# Clicgear 3.0



## Snelly (Nov 12, 2012)

Morning.

just a quick note to say that I played 18 holes at Devils Dyke GC yesterday and for the first time, used my new trolley - a Clicgear 3.0. 

I am delighted with it.  It is an excellent piece of engineering that folds up and down with ease and feels like a very well thought out bit of kit.  

It is pretty effortless to push around the course too and took a tour bag easily. In addition, there are loads of superb design functions that add value with an excellent umbrella holder,  drinks holder, scorecard holder, rangefinder bag and plenty of places to store all the stuff you need.

More importantly, I did not suffer with any back pain this morning which is a first after a round of golf the day before for a few years.  I also managed to play well, shooting 2 under gross but I think this was more attributable to having a half decent swing on a day which was perfect for golf rather than having a trolley.  Clear skies, perfect temperature and not a breath of wind.  

I can recommend the Clicgear 3.0 very highly indeed. A clever, innovative design that performs as well as it looks. In fact, I wish I had bought one sooner.   

PS - thanks to therod for the Cleveland wedge he sold me last Friday.  It behaved impeccably, got me a birdie and is a very nice club.


----------



## User20205 (Nov 12, 2012)

Snelly said:



			PS - thanks to therod for the Cleveland wedge he sold me last Friday.  It behaved impeccably, got me a birdie and is a very nice club.
		
Click to expand...

pleasure, I'm pleased to hear it's gone to a good home :thup:  I'm half tempted to go for a trolley myself based on all the stuff I could then fit in my bag. Maybe next year after I've turned 40


----------



## Alan (Nov 12, 2012)

Undecided whether to go for a click gear or a motocaddy S3 I know it's like chalk and cheese but I like how small the click gear folds down.


----------



## duncan mackie (Nov 12, 2012)

there is no doubt that the Clic promotes a good walking posture that can help (relatively obviously!) those with lower back issues (like me).

glad someone else is finding the same


----------



## MGL (Nov 13, 2012)

In reality, how small do you find that it folds down and how heavy is it lifting in and out of the boot?

I ask because I have sold a few of them (I'm in the golf trade) but I've never actually had one out of the box!! Just ordered them in for customers and then sent them on their way or they've been picked up. 

They do look well engineered and have good accessories and design features but I was always a bit surprised by the size of the box!!


----------



## duncan mackie (Nov 13, 2012)

MGL said:



			In reality, how small do you find that it folds down and how heavy is it lifting in and out of the boot?
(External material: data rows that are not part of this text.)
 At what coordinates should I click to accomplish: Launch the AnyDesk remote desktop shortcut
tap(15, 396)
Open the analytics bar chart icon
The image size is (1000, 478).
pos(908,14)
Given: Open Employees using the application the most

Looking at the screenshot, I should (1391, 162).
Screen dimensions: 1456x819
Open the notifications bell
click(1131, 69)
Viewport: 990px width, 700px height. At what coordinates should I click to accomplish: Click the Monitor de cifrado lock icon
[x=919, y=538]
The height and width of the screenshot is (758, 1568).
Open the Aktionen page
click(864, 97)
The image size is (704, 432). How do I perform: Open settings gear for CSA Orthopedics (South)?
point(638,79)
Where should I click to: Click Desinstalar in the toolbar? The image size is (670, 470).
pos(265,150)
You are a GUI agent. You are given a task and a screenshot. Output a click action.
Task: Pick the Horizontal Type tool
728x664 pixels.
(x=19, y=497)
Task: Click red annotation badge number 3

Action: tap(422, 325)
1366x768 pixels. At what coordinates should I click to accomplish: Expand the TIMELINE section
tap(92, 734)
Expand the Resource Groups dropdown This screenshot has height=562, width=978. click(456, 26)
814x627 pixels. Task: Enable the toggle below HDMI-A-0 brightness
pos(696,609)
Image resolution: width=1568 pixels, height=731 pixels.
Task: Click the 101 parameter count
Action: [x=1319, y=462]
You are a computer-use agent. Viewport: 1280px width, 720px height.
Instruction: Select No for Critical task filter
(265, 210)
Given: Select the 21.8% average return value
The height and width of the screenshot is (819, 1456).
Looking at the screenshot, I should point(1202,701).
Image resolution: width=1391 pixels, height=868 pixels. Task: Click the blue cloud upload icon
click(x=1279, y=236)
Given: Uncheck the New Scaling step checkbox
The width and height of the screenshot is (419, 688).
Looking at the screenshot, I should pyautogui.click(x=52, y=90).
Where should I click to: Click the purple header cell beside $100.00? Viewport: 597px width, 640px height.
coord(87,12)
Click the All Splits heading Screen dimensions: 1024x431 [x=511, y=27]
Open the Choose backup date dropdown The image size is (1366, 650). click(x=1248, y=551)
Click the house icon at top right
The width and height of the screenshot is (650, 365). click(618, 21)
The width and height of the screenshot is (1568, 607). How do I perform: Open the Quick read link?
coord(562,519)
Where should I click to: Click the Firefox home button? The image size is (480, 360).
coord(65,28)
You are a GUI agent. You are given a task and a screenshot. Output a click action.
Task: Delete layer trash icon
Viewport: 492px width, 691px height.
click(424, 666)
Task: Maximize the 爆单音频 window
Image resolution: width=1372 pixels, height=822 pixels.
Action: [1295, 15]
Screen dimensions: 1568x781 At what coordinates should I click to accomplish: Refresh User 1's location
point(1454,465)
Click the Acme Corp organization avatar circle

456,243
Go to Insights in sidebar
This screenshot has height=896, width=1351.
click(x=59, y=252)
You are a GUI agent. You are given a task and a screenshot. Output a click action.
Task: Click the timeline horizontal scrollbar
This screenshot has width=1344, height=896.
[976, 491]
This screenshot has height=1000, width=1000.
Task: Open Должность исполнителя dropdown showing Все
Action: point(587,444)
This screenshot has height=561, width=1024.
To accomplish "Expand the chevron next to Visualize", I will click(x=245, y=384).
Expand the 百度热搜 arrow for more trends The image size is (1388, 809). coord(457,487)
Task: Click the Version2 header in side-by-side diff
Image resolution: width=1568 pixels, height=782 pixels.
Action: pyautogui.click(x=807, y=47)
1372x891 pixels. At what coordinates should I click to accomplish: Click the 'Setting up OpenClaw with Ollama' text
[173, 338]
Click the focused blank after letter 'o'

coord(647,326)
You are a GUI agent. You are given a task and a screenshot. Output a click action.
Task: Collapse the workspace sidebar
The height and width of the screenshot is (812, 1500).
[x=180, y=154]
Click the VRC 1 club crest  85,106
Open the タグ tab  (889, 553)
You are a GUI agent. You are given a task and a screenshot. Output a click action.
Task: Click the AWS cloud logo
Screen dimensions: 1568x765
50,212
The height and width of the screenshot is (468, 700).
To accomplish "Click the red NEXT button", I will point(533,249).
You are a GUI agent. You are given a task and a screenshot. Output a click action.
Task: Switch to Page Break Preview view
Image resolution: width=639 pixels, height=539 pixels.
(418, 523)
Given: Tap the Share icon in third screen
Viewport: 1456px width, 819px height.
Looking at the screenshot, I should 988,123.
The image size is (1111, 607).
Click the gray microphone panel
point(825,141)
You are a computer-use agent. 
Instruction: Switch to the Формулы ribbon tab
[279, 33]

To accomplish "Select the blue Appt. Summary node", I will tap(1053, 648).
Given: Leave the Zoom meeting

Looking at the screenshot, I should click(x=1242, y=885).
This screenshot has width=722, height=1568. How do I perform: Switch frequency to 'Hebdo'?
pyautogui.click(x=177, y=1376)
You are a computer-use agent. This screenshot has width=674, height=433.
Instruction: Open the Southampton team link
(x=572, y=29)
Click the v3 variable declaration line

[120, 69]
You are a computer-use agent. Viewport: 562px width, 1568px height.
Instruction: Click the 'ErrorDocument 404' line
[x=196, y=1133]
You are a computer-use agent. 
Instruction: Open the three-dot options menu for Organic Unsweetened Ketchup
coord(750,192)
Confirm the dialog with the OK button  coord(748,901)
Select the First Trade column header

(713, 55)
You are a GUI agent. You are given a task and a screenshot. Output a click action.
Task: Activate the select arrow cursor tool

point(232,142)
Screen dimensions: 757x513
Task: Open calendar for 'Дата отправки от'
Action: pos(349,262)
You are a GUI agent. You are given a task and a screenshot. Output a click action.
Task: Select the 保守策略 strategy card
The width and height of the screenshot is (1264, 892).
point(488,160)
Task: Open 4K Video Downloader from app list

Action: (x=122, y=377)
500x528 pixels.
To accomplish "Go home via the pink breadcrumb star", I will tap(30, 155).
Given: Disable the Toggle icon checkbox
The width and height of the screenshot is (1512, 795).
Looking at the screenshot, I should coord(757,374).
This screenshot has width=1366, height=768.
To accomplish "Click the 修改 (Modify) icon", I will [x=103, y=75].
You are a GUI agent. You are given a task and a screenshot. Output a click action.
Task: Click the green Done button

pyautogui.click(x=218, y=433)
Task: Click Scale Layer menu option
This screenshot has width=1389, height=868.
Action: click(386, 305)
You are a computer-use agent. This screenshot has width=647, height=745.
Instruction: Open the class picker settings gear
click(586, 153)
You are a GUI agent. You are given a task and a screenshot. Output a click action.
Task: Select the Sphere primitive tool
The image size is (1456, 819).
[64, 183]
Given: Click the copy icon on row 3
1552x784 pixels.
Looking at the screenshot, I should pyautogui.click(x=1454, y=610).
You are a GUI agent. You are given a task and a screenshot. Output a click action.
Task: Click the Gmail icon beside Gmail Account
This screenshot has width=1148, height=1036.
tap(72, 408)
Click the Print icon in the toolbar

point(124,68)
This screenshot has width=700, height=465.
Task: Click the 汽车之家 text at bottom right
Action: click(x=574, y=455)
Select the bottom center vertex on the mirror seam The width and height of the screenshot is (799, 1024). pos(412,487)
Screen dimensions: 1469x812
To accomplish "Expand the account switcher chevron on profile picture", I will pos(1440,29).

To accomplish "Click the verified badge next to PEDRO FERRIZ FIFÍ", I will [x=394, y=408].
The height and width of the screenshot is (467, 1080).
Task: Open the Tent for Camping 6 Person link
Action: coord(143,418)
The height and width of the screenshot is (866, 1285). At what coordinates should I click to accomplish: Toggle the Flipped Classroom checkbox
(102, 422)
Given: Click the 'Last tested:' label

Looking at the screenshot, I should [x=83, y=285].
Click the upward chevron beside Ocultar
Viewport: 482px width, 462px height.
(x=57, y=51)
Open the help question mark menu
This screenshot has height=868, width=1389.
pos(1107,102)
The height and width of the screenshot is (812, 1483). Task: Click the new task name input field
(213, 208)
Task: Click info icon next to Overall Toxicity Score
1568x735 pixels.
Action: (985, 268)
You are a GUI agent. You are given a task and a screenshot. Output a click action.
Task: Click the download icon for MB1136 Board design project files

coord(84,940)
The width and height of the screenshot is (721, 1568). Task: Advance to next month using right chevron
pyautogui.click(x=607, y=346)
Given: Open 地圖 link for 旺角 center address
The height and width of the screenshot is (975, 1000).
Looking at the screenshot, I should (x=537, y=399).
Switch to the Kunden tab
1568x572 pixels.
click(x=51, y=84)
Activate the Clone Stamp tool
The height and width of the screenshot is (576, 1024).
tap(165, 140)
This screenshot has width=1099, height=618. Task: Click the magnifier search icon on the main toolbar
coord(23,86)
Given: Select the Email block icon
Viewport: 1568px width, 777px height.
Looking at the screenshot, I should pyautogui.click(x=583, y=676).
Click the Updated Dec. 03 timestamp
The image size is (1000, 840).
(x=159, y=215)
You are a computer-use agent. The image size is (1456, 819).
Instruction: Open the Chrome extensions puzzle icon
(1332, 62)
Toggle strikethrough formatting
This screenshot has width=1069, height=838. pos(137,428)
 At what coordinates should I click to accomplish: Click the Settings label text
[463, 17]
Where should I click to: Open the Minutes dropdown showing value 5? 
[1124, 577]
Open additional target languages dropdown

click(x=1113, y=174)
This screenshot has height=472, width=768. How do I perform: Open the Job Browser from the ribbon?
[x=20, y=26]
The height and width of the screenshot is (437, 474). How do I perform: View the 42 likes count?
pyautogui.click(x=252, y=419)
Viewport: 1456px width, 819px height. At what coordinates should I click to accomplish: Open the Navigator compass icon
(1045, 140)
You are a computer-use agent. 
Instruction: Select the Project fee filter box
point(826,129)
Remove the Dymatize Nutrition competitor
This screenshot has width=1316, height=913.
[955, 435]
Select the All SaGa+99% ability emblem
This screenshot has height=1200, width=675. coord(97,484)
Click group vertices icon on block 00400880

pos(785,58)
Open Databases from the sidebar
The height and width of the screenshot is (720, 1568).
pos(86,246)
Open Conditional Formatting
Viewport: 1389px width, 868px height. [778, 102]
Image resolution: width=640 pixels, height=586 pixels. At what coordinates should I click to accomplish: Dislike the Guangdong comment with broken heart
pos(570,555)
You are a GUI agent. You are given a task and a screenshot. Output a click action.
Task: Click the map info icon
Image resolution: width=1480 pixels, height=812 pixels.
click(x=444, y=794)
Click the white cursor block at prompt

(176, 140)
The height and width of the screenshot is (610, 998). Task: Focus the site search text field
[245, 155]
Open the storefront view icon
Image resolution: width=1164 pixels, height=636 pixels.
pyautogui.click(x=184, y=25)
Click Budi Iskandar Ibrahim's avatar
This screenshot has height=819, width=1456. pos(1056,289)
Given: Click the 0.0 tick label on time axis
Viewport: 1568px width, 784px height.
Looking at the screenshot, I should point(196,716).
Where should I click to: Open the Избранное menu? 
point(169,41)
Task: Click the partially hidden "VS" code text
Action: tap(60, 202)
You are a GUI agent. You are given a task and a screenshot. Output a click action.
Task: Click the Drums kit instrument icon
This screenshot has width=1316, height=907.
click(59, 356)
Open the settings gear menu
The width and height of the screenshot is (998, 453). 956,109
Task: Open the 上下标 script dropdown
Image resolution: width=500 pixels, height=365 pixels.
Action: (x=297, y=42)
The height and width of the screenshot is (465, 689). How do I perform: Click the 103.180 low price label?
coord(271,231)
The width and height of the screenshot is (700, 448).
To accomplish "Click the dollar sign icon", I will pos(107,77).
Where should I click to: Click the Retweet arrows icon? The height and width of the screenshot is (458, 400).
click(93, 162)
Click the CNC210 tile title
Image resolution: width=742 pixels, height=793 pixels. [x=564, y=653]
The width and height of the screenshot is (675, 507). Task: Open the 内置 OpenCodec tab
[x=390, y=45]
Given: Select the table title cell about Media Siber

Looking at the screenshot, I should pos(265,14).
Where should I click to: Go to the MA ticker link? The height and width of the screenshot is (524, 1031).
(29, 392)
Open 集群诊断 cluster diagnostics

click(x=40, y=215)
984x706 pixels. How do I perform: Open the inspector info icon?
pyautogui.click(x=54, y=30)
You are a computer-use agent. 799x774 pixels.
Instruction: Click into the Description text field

I ask because I have sold a few of them (I'm in the golf trade) but I've never actually had one out of the box!! Just ordered them in for customers and then sent them on their way or they've been picked up. 

They do look well engineered and have good accessories and design features but I was always a bit surprised by the size of the box!!
		
Click to expand...

The weight is surprisingly light - and given the obvious hand holds it's easy to handle in one hand, and carry in one hand.

The trolley is fully assembled and folded in the box - that's it. I would say it folds smaller than you would expect, but it's not exactly 'compact'.  however it's not the volume of the box and you can use this to your advantage when combining bag, shoes and trolley etc in any volume. It wouldn't really get much smaller if you took all the wheels off either as it's pretty clever how it all folds up.


----------



## Snelly (Nov 13, 2012)

I agree completely. Much lighter and smaller than I thought it would be and easy to carry in one hand. The way it folds is really ingenious.


----------



## DelB (Nov 13, 2012)

Must admit, I've been thinking about either a Clicgear or Stewart Z1 to replace my Gokart come the Spring. Good to read positive things about the Clicgear.


----------



## MGL (Nov 13, 2012)

duncan mackie said:



			The weight is surprisingly light - and given the obvious hand holds it's easy to handle in one hand, and carry in one hand.

The trolley is fully assembled and folded in the box - that's it. I would say it folds smaller than you would expect, but it's not exactly 'compact'.  however it's not the volume of the box and you can use this to your advantage when combining bag, shoes and trolley etc in any volume. It wouldn't really get much smaller if you took all the wheels off either as it's pretty clever how it all folds up.
		
Click to expand...

Thanks - very helpful. Think I will get one out of the box next time!


----------



## Grumps (Nov 13, 2012)

I would agree with this trolley being excellent value . I've had mine (1.0 model) for about 3 years now and never had any problems and so easy to push up the steepest hills  I would only upgrade to a newer model than get a different trolley if things do start to go wrong


----------